Here is a list of nano fish. It is in a nice downloadable table. It list different nano fish and what size tank they have been successful in.


----------



## Cboss (Aug 23, 2010)

If you went endler's I would get maybe 3 for the 2.5g or double that for the 5g. If you only get males they are very small and you won't have to deal with the population explosion that only a few females can cause. If you do want a female, they are much larger (and are pretty much guaranteed to have tons of babies) so I would only go for a pair in a 2.5, maybe 2 pairs in a 5g.

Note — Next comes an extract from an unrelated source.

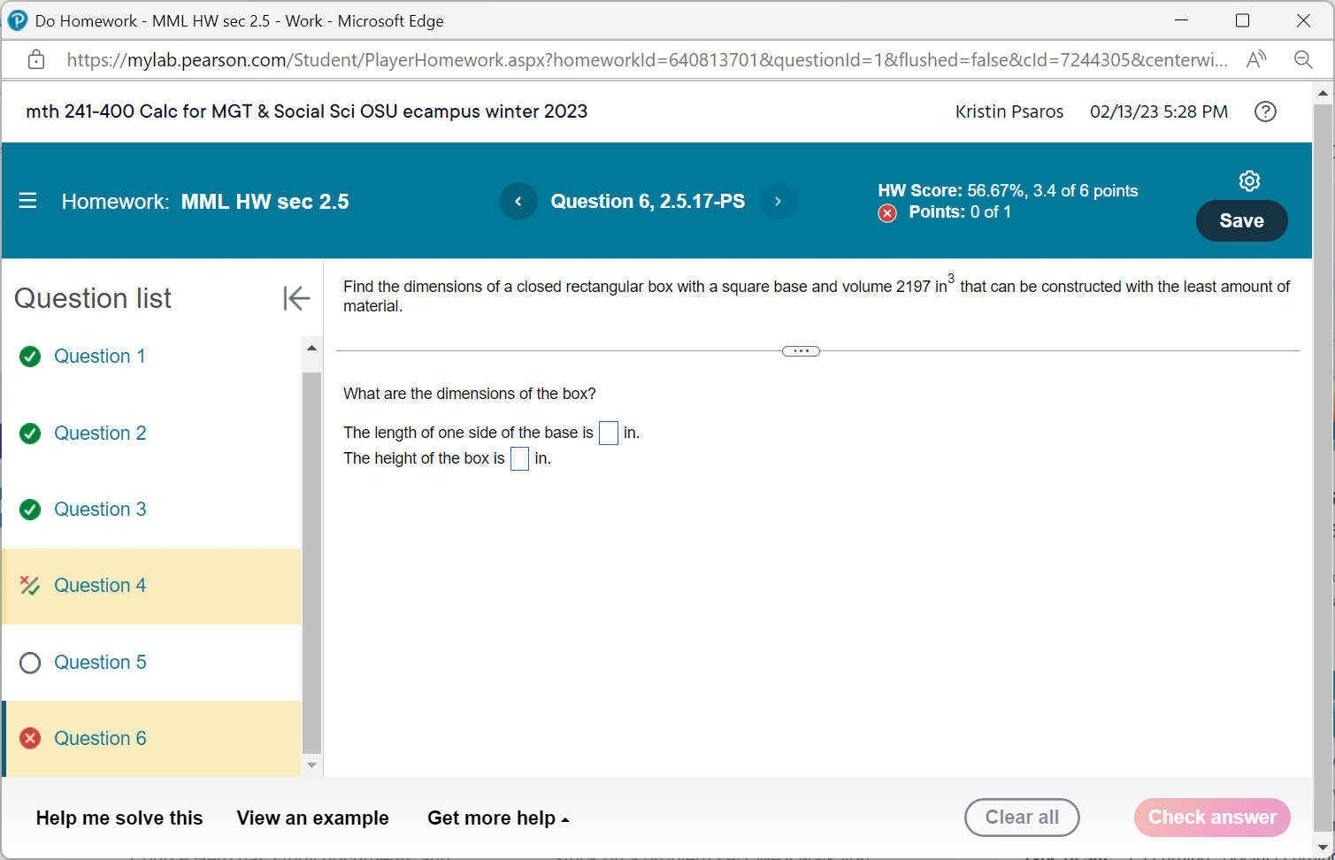Viewport: 1335px width, 860px height.
Task: Open the hamburger menu next to Homework
Action: (x=27, y=201)
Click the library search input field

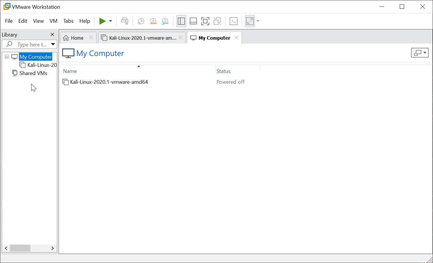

As another suggestion, you could try scarlet badis. They are very colorful and interesting to watch, but it's tough to find females so you might only be able to have 1 male per tank.


----------



## Eldachleich (Jul 9, 2011)

Cboss said:


> If you went endler's I would get maybe 3 for the 2.5g or double that for the 5g. If you only get males they are very small and you won't have to deal with the population explosion that only a few females can cause. If you do want a female, they are much larger (and are pretty much guaranteed to have tons of babies) so I would only go for a pair in a 2.5, maybe 2 pairs in a 5g.
> 
> As another suggestion, you could try scarlet badis. They are very colorful and interesting to watch, but it's tough to find females so you might only be able to have 1 male per tank.

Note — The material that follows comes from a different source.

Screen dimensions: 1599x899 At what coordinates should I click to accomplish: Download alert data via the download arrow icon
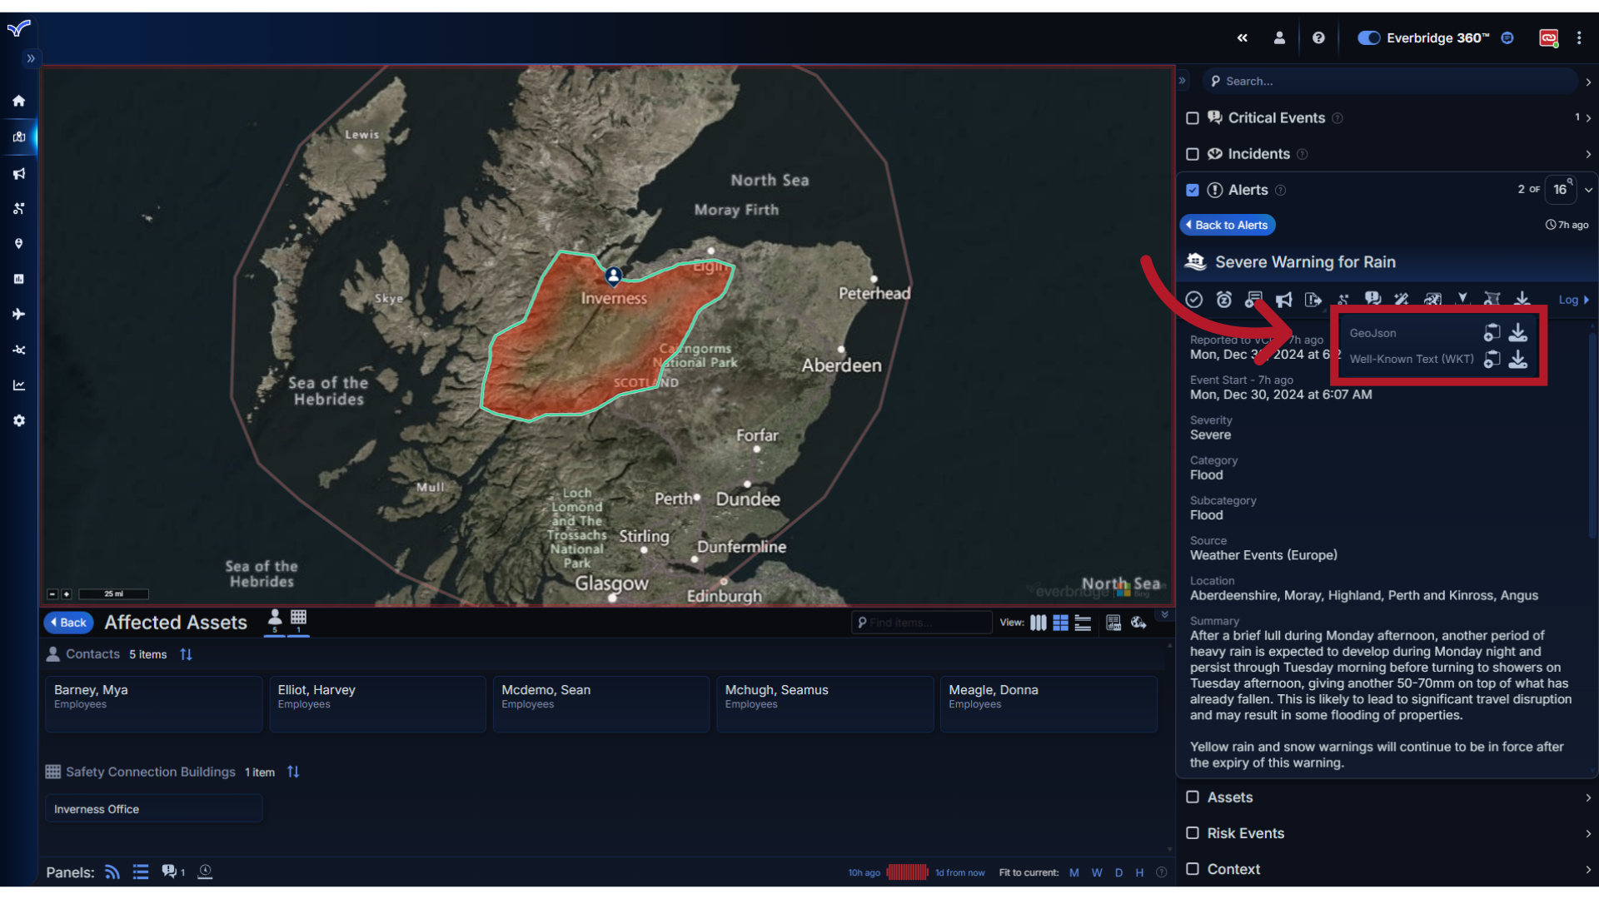pos(1523,298)
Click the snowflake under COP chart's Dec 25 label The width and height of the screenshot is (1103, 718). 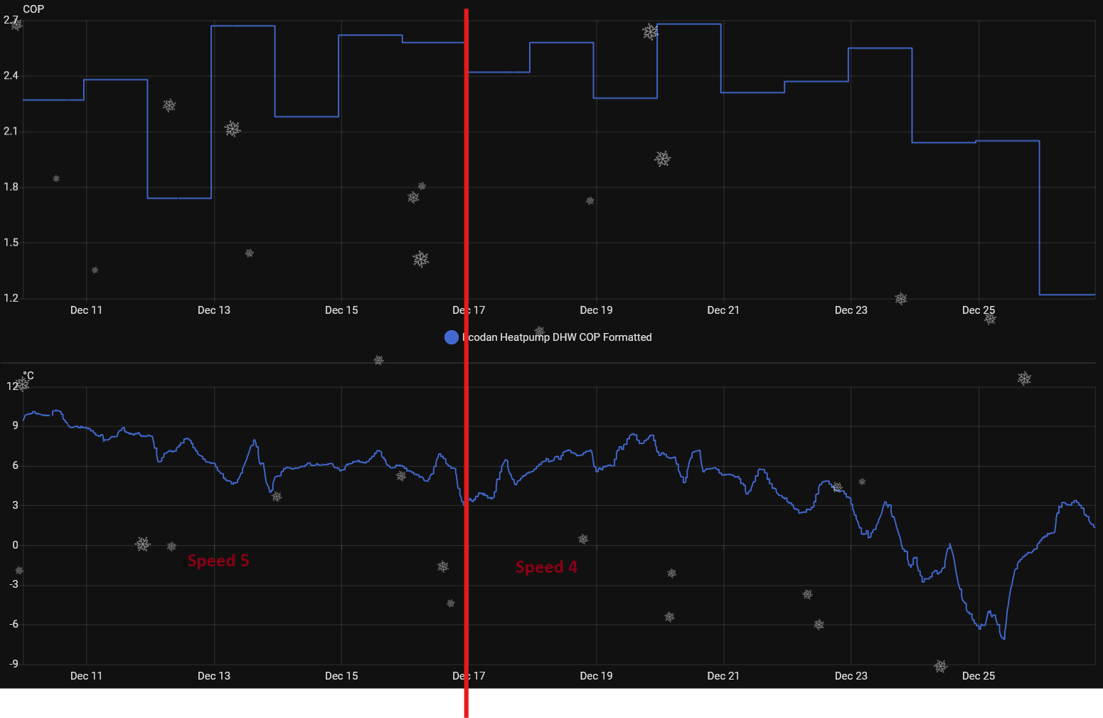tap(990, 320)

those are really pretty... 
I will either want a peaceful schooling fish.. sort of drab.. to help accent my aquascape.. or a really nice colourful bright interesting fish to be the one and only centerpiece.. So thats a really good fish to keep in mind.. that I didnt even know about...
One male in a 5 gallon?

Keep the options coming... I like to have alot to choose from...
Also that list wouldnt pop up on my computer... Something was wrong..


----------



## somewhatshocked (Aug 8, 2011)

Chili Rasboras are bright red and look terrific in small tanks.


----------



## Robse (Apr 26, 2011)

Boraras brigitae.


----------



## im2smart4u (Dec 7, 2010)

The list worked fine for me. I downloaded the zip file and opened it in open office's spreadsheet.

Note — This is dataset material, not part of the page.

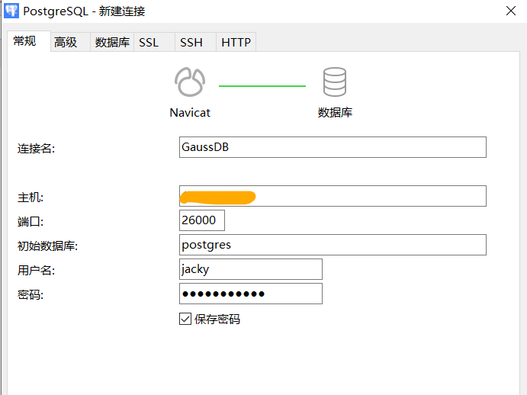The image size is (527, 395).
Task: Switch to the SSL tab
Action: pos(149,43)
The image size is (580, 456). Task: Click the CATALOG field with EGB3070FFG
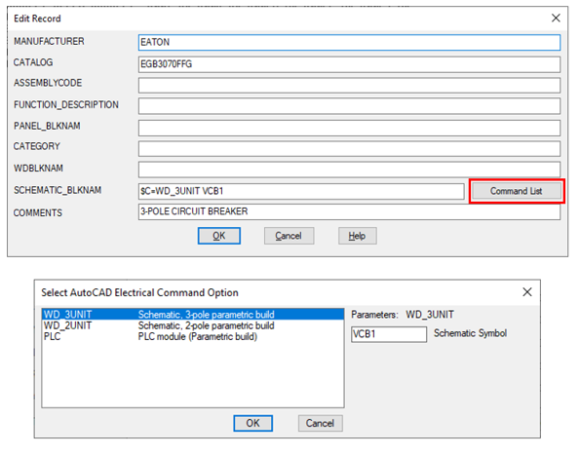point(349,64)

Here is a simplified version of the list in pdf format. Not all of these would work, of course, it is just a list of fish good for smaller aquariums. On the right hand side, I left the notes of peoples successes with tanks under 5g.


----------



## im2smart4u (Dec 7, 2010)

My only personal experience with fish in small tanks is a betta. I have thought about setting up a 5-10 gallon tank for an Okefenokee Pygmy Sunfish or an Everglade Pygmy Sunfish. They are both small (around 1.5"), shy, pretty fish.


----------



## Eldachleich (Jul 9, 2011)

that list totally works now.. Thank you... I have a great love for nano's... So this list is super helpful. Super helpful. I'm thinking of going for a Mustard Gas Halfmoon from Aquastar1 on Aquabid. He has amazing betta's... For the 5 gallon.
And a school of 5 microrasbora nana in my 2.5 gallon


----------



## michaelxbarton (Sep 25, 2011)

celestial pearl danios


----------



## atom (Sep 28, 2011)

Chili rasboras. They colour up nicely and aren't shy like CPDs.


----------



## MattieGee (Sep 11, 2011)

Marble Hatchet fish 
or
Long Fin White Cloud


----------



## frogmanjared (Feb 21, 2008)

MattieGee said:


> Marble Hatchet fish
> or
> Long Fin White Cloud


Hatchets need to be in groups of 5+, and they need much more surface area than a 5 gal.


----------